This Neo Geo cabinet had a particularly nice assortment of games to choose from, including Kind of Fighters '94 and 1945 Plus, both games I don't normally see in Neo Geo cabs up north. While I didn't hunker down and play any of these games, it was nice knowing they were out there for someone else to enjoy.

Do you have a pizza place with arcade cabinets where you live?

Thursday, August 13, 2009

REVIEW: Grand Theft Auto: Chinatown Wars for the Nintendo DS

Lots of good things have been said about Chinatown Wars, but the sales remain unremarkable. I never feared that the game could be less than stellar, even Liberty City Stories and Vice City Stories on the PSP were playable, but I did come to the game with few expectations and the mantra that I wouldn't compare it to it's console brethren.

Having said that, Chinatown Wars does a great job of recreating the living active city that exists in more elaborate terms on other platforms. People litter the streets and cars are there for the picking, but never does anything seem overly congested. Well, maybe sometimes when you're trying to make a speedy getaway from law enforcement, the streets can be a little crowded, but that's part of the game. Chinatown Wars also has the rare occurrence of violent crime by NPCs. This was probably what made the game a true member of the Grand Theft Auto family for me. I always stop to marvel at what happens in game when I'm not the one directly at fault, and Chinatown Wars does a good job of peppering in action that has nothing to do with the player.
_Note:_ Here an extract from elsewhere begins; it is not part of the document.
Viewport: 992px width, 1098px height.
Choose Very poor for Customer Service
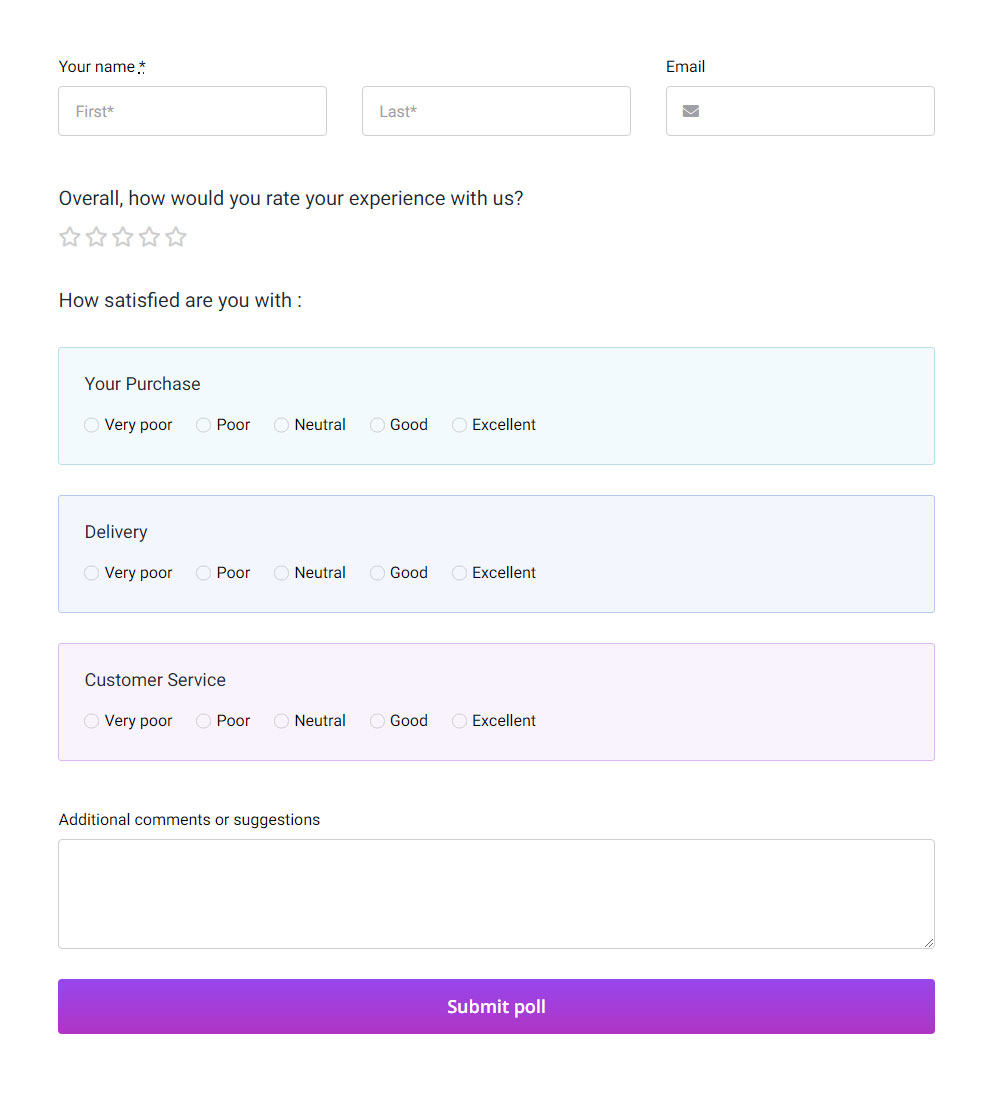92,721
Chinatown Wars also has some of the trademarks of those other Grand Theft Auto games, in the form of collectibles and stunt jumps. Instead of gathering packages, players will find security cameras to shoot (also affecting the drug trading mechanic in the game), and instead of the ramp here and there, players will collect stunt jumps only when the jumps hurl their vehicle through billboards in the city.

The combat is mixed, divided well between vehicular and on foot gunplay, but targeting can be frustrating. Why is it that an enemy is encircled by a green line, yet my gun is firing 180 degrees in the other direction? It's forgivable though because any faults of the combat system are made up for in the inclusion of replay options after failure, and a trip skip feature which means you won't have to drive to the other island again after deciding to retry.
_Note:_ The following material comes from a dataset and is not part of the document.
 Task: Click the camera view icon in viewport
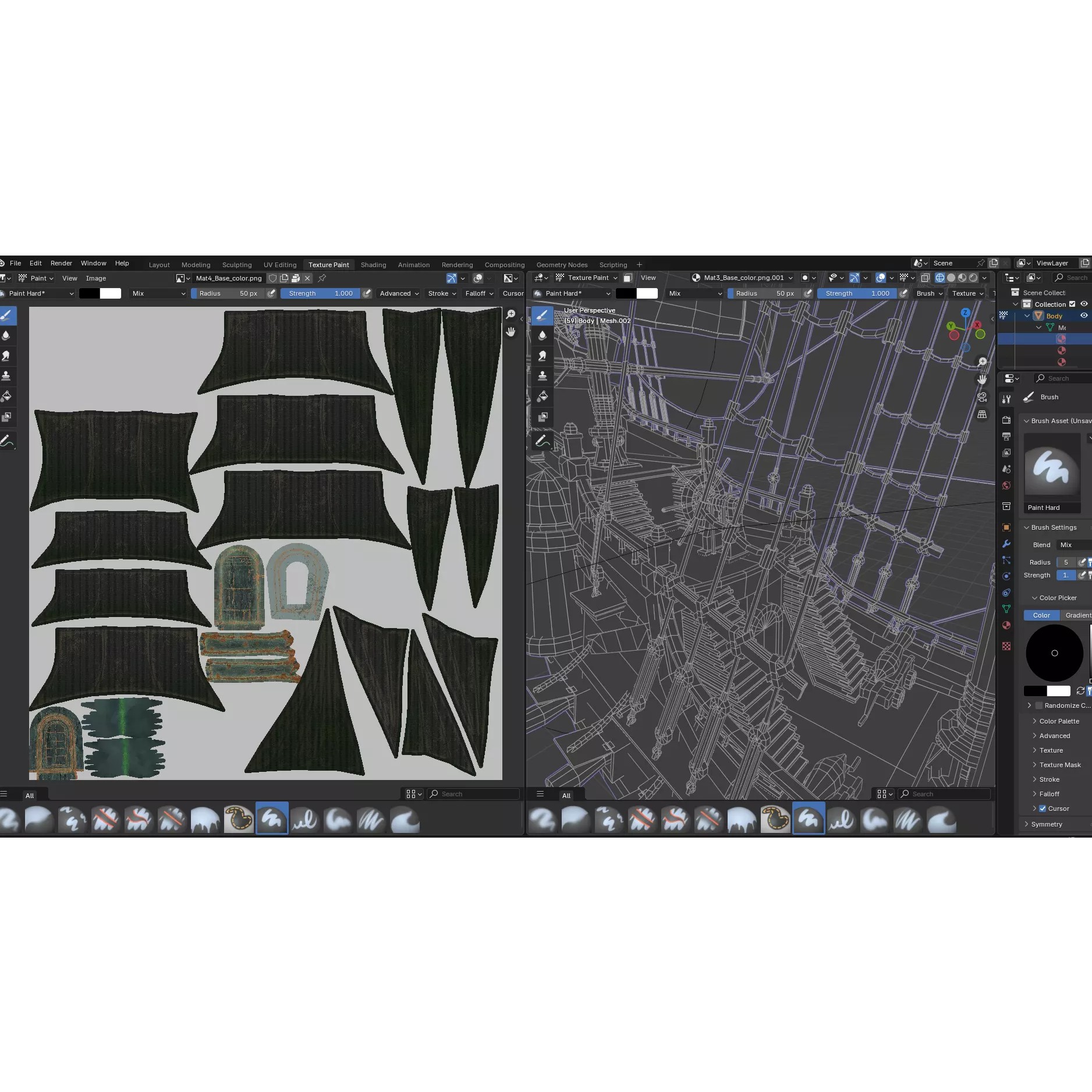pos(982,397)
Driving is a lot like in GTA III, which is refreshing, but mostly because of the limitations the system is placing on the game. After having to tackle the challenges GTA IV has tacked on to driving with enhanced physics, Chinatown Wars has me throwing all of that learning out the window. Don't worry about braking around any corners, just hold the D-pad in the direction you're looking to go and you'll pull conveniently into the next lane.

But what good is driving if every cop can rip open my car door and throw me down on the pavement? Given the chance, cops will succeed at every turn, busting you for the most minor of traffic incidents. The whole process of getting busted is particularly problematic because of having to repurchase both weapons and drugs, especially when I'm muling a large amount of cocaine or heroin across town to make a big sale.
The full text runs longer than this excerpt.